CUSD School Board Candidate Scot Youngblood

Coronado School Board Candidate Question #3:

“One of the primary responsibilities of a school board member is that of a fiduciary, responsible for oversight of CUSD monies. What previous financial experience has you prepared for this responsibility, and how has it done so?”

As a Captain in the United States Medical Corps, I served as the Chair of the Department of Orthopedic Surgery at Balboa Naval Hospital for seven years. In doing so, I was responsible for the administration of an annual budget of approximately $20 million. This included working with staff to set priorities for the organization. Procurement and contracting had to comply with the Federal Acquisition Regulation, a complicated set of rules that are designed to safeguard the taxpayers’ interest and prevent waste, fraud, and abuse.

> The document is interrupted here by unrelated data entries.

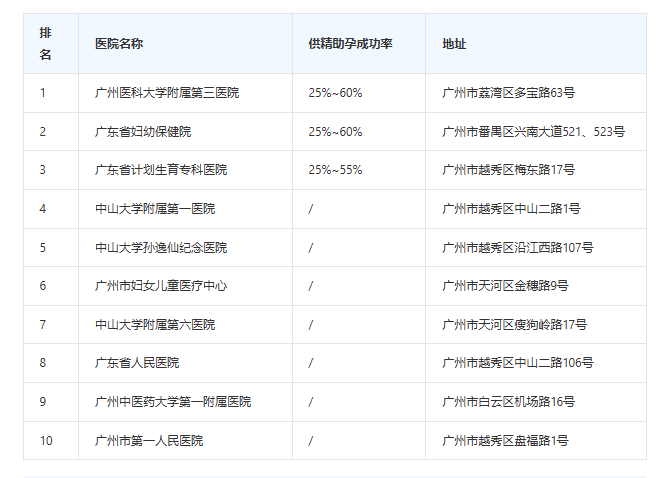Click the 25%~55% success rate cell
This screenshot has width=660, height=478.
pos(335,170)
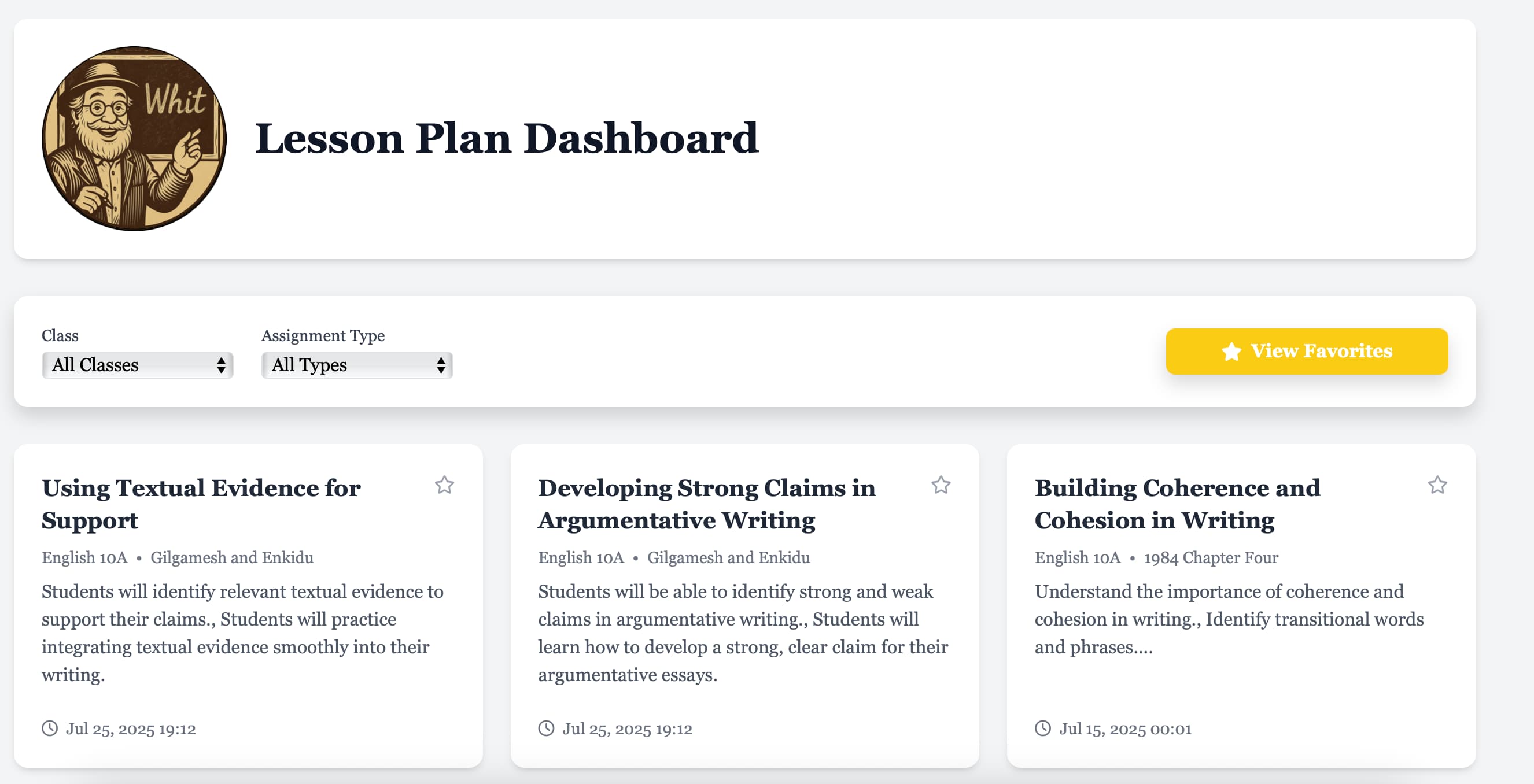Favorite the 'Developing Strong Claims' lesson
The image size is (1534, 784).
(x=942, y=486)

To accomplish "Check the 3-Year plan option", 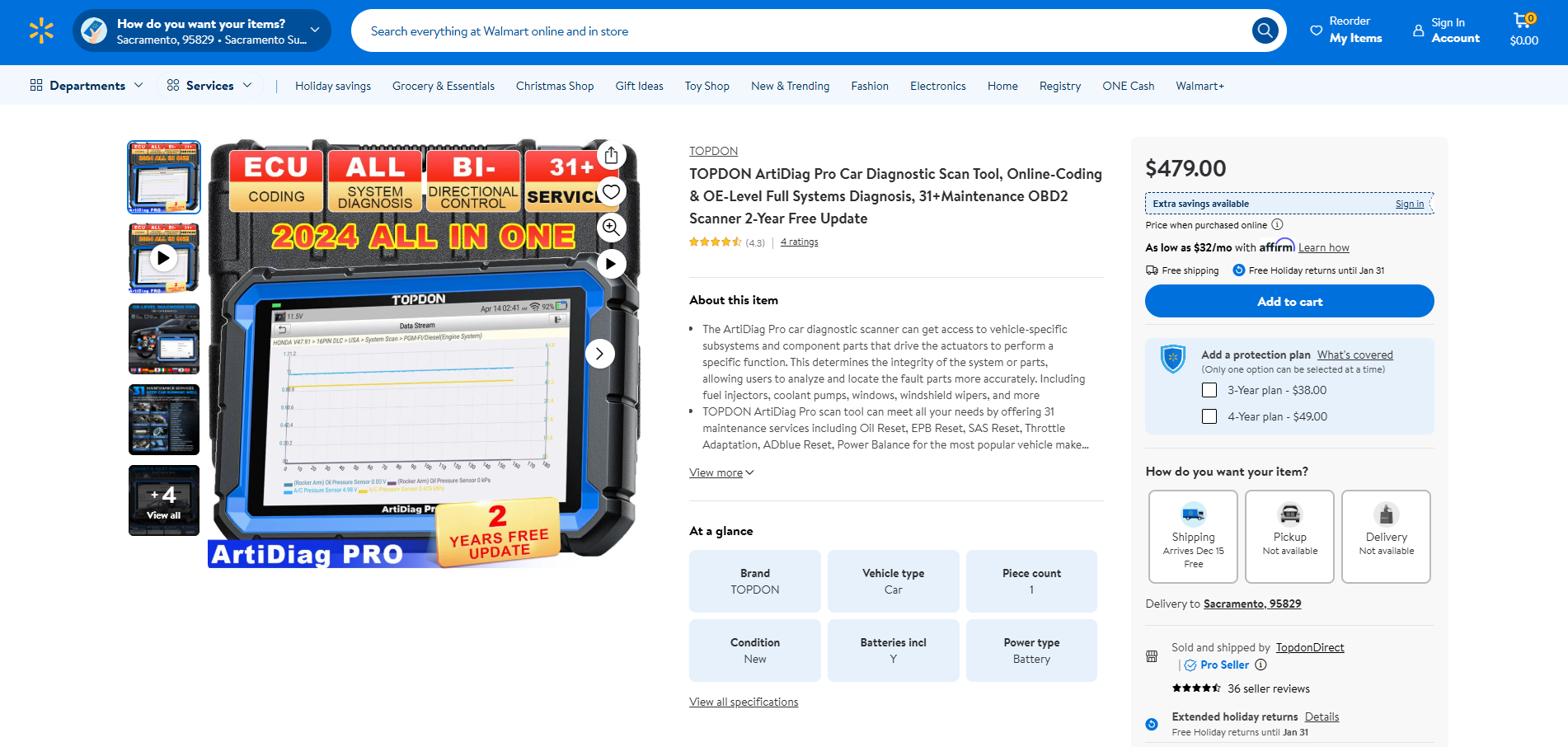I will point(1209,390).
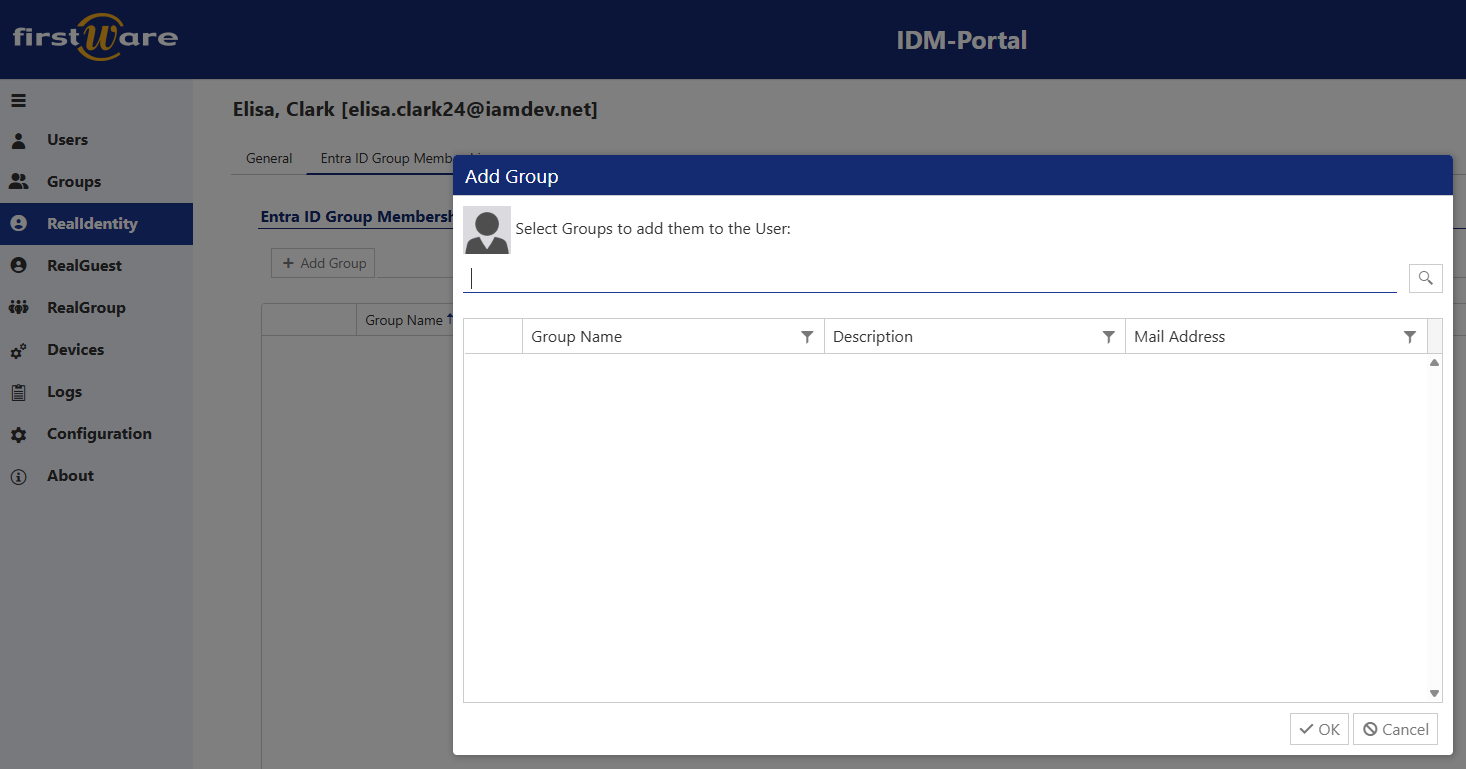
Task: Open Devices page from sidebar
Action: [x=75, y=350]
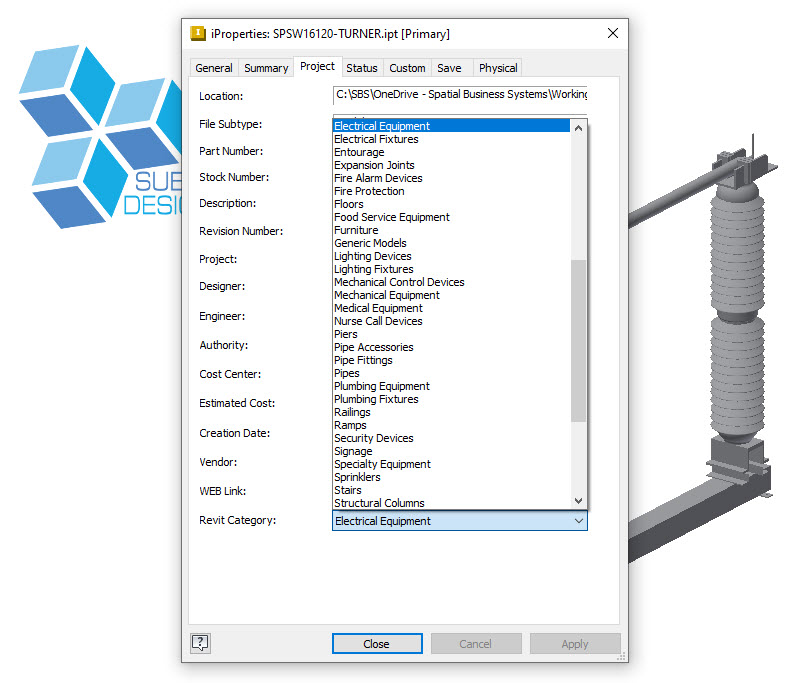Image resolution: width=787 pixels, height=683 pixels.
Task: Close the iProperties dialog window
Action: 613,33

Obviously, there will be different rules and priorities when transitioning from a federal entity to a California school district, but the spirit of protecting the taxpayer’s resources and reflecting the community’s values would remain the same. As a fiduciary, a Board Trustee is bound both legally and ethically to act in the best interests of the community, to include the taxpayers, students, teachers, and parents in the School District. I firmly believe that a budget sets the priorities for any organization, to include CUSD. As I have said before, my number one budget priority would be to seek and retain the highest quality teachers to add to our already exceptional faculty, and hopefully reduce class size. According to Article 20 of the current teachers union contract, for grades 6 through 12 the “target” is an average of 32 students in core curriculum classes. Earlier grade targets are somewhat less than this number. When talking with parents and teachers, there is a concern that some classes are well in excess of this number.

An additional priority would be increasing the physical security for our schools. Installing long overdue air conditioning would not only produce a more comfortable learning environment and prevent learning loss due to discomfort and early-release heat days, it would have the added benefit of decreasing the security risk of propped open doors and windows.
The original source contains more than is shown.